Following principal Lyn Cooper’s axeing last week Celia Williams looks back at her controversial stint in the hot seat
When Lyn Cooper started as Wakatipu High’s new principal in 2008, she had two clear goals in mind.
“I think the first thing I’ll have to do is build a relationship with the staff, students and wider community so that there’s a trust there,” she told Mountain Scene back then.
“There’s also a brand new national curriculum document coming in that I’ll have to work towards implementing with the school … I just need to make sure that everyone is comfortable with the changes and that we implement them in a way everyone can cope with so that students get the best from it.”
Now, almost four years later, Cooper has been abruptly axed after questions over the school’s leadership.
Cooper, regarded as a “very fine person” and a quality educationalist by Ministry of Education-appointed limited statutory manager Peter MacDonald, was asked to leave last Wednesday by MacDonald – after she refused to accept his exit strategy as part of the school’s management overhaul.
Problems at Wakatipu High under the keen sportswoman’s reign first emerged publicly early in 2010, when the school suddenly – and controversially – introduced a major curriculum reconfiguration that saw students placed in classes according to ability rather than age.
Orchestrated by senior management team member Eleanor Quaid, the move caused a backlash amongst staff who felt it wasn’t driven properly from the top.
“It’s been apparent for some time that there were real questions about Lyn’s ability to be able to lead the school through the changes that were happening,” board of trustees member Greg Turner explains.
Cooper, who moved to Queenstown after working as deputy principal at Invercargill’s Verdon College, conceded to Mountain Scene in March – after the school’s damning Education Review Office report was released – that she could do better.
“I didn’t manage change well, I would say that,” she said then, accepting that ERO’s comments reflected badly on her.
“But change is difficult, and it was huge change.”
Ironically, in the same week she was given her marching orders, teachers and parents of gifted kids praised the success of the class reconfiguration in a Mountain Scene ClassMate story.
Her departure has still sent the school into a state of shock.
“I think everyone has known the situation for some time, and that there would be changes made, but I don’t think anyone was expecting it to happen so abruptly in the way that it did,” Turner says.
“There’s genuine sympathy for that situation. I don’t think anybody wanted to see things end in that manner.”
MacDonald says Cooper didn’t receive a golden handshake, getting only paid notice.

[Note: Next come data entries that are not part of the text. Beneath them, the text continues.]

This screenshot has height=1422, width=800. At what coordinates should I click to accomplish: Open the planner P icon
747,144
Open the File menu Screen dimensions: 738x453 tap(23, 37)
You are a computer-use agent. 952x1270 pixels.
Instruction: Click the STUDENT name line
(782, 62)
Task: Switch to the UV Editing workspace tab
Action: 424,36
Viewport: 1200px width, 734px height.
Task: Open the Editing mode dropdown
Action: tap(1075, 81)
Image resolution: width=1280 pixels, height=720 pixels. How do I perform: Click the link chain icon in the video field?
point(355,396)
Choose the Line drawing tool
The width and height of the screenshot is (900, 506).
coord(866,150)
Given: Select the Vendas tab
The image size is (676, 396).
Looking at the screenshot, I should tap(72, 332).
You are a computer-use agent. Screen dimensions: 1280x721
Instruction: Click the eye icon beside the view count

Now MacDonald is moving to address the remaining issues within the school – reorganising the existing senior management staff structure, which also contributed to the breakdown in trust and communication at the school.
MacDonald plans to slim down Wakatipu High’s traditional structure of a principal, deputy and two assistant principals to one principal and two deputies.
Additionally, MacDonald’s vision is for two “strategic committees” focusing on curriculum and student welfare.
More staff would be involved in these committees, hopefully leading to a more united team.
Given the dramatic events of the past week, MacDonald is allowing an extension to his proposal – likely till term one next year – to allow for feedback.
“I think with a little bit of time, things will settle down. We need to put the resources in place to assist with that.”